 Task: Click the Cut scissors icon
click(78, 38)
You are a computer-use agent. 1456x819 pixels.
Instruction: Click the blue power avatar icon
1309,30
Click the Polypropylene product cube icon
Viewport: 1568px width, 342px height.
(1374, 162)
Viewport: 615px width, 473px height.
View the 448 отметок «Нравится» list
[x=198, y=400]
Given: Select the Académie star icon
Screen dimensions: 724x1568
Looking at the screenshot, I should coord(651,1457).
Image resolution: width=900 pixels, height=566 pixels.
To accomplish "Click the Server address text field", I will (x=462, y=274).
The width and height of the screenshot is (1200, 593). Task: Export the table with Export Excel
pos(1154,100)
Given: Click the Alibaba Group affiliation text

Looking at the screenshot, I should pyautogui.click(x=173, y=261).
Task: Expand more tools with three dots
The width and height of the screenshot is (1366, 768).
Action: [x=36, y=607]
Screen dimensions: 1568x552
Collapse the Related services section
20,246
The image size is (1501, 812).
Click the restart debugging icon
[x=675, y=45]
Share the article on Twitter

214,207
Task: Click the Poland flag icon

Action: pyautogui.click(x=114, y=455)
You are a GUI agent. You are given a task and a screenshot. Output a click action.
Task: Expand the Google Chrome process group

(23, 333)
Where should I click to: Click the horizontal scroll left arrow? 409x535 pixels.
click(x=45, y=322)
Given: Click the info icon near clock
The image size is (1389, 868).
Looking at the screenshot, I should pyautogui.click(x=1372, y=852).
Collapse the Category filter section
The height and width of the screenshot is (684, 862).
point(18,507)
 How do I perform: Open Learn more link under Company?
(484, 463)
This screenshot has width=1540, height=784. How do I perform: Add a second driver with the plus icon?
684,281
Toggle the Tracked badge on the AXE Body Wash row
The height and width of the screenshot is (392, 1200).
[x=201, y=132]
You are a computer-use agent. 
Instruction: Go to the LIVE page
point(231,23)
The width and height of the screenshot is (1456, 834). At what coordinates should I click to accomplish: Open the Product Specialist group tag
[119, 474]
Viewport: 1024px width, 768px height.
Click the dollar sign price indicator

What to do: Copy the records word for word, from the first line down to the line that contains "Looking at the screenshot, I should coord(651,1457).", and include that line.

The result:
 Task: Click the Cut scissors icon
click(78, 38)
You are a computer-use agent. 1456x819 pixels.
Instruction: Click the blue power avatar icon
1309,30
Click the Polypropylene product cube icon
Viewport: 1568px width, 342px height.
(1374, 162)
Viewport: 615px width, 473px height.
View the 448 отметок «Нравится» list
[x=198, y=400]
Given: Select the Académie star icon
Screen dimensions: 724x1568
Looking at the screenshot, I should coord(651,1457).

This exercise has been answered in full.